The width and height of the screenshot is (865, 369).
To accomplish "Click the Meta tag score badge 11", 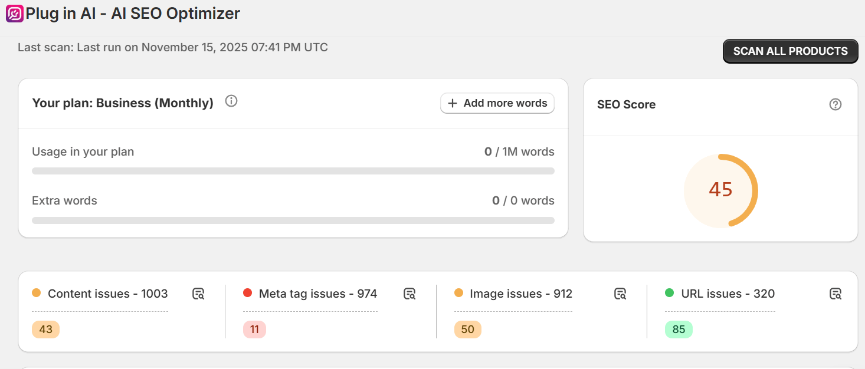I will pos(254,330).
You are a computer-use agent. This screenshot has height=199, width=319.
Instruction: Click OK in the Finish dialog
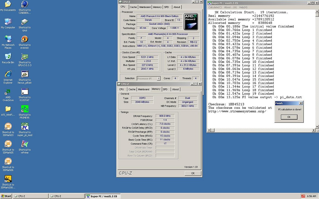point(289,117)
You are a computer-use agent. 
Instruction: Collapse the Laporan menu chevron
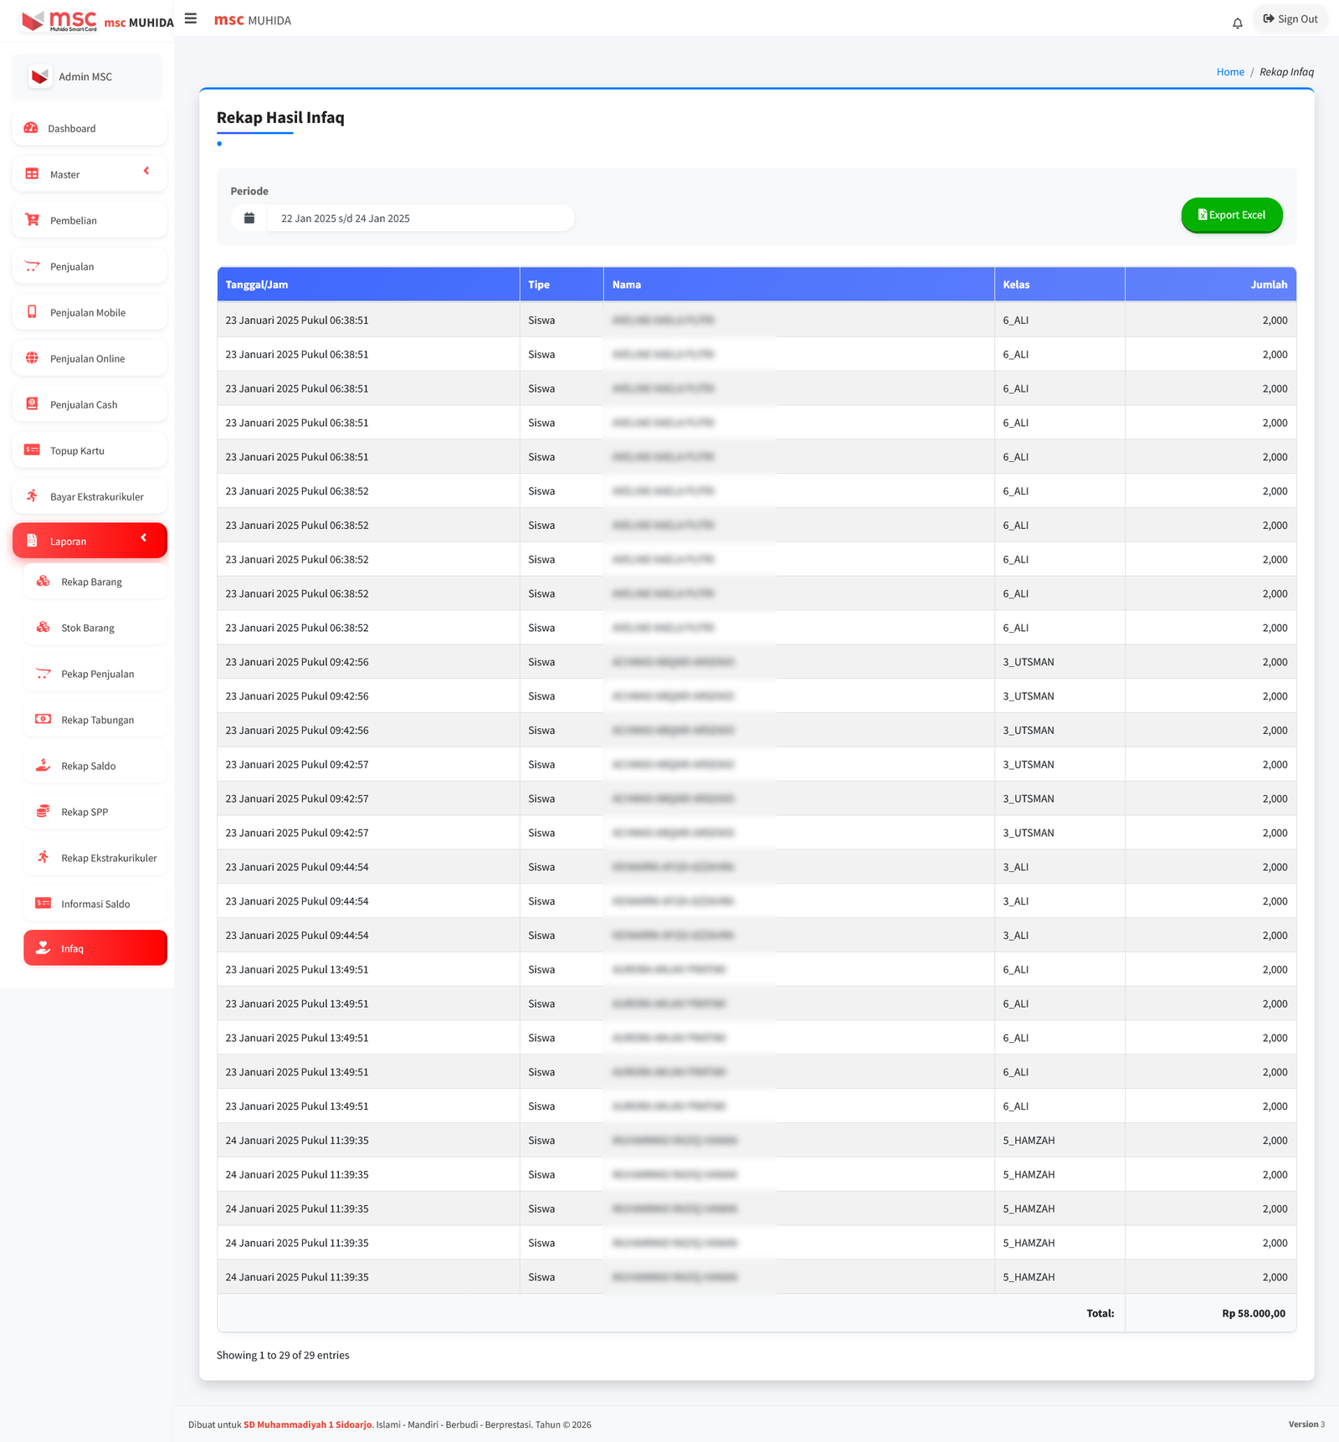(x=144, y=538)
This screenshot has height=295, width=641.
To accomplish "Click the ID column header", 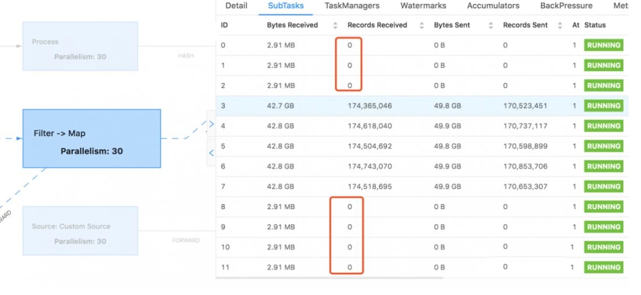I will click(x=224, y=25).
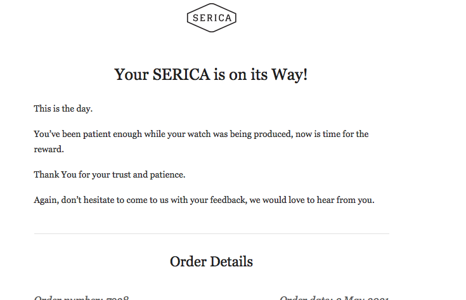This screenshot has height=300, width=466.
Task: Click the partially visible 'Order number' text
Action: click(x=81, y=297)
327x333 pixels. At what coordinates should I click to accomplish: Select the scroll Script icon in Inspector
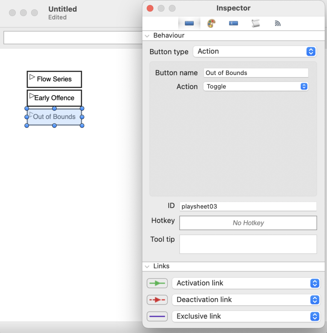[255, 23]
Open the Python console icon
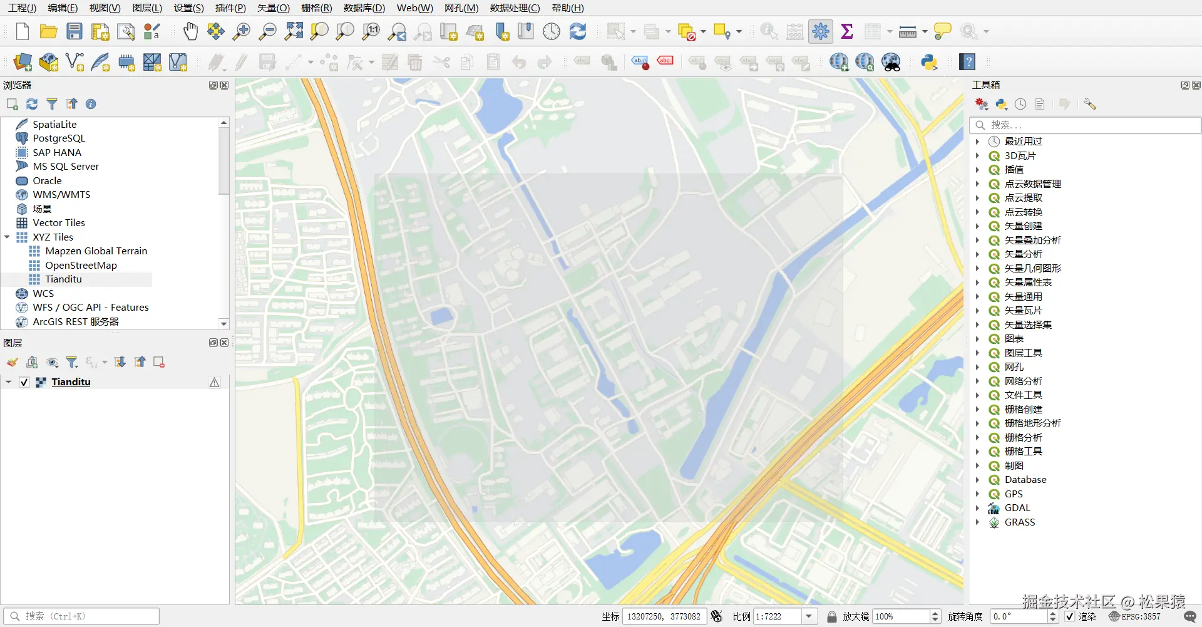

* * *

Filter the entries above down to the lines that contain the word "computer".

You are a computer-use agent. This screenshot has height=199, width=319.
You are a computer-use agent. 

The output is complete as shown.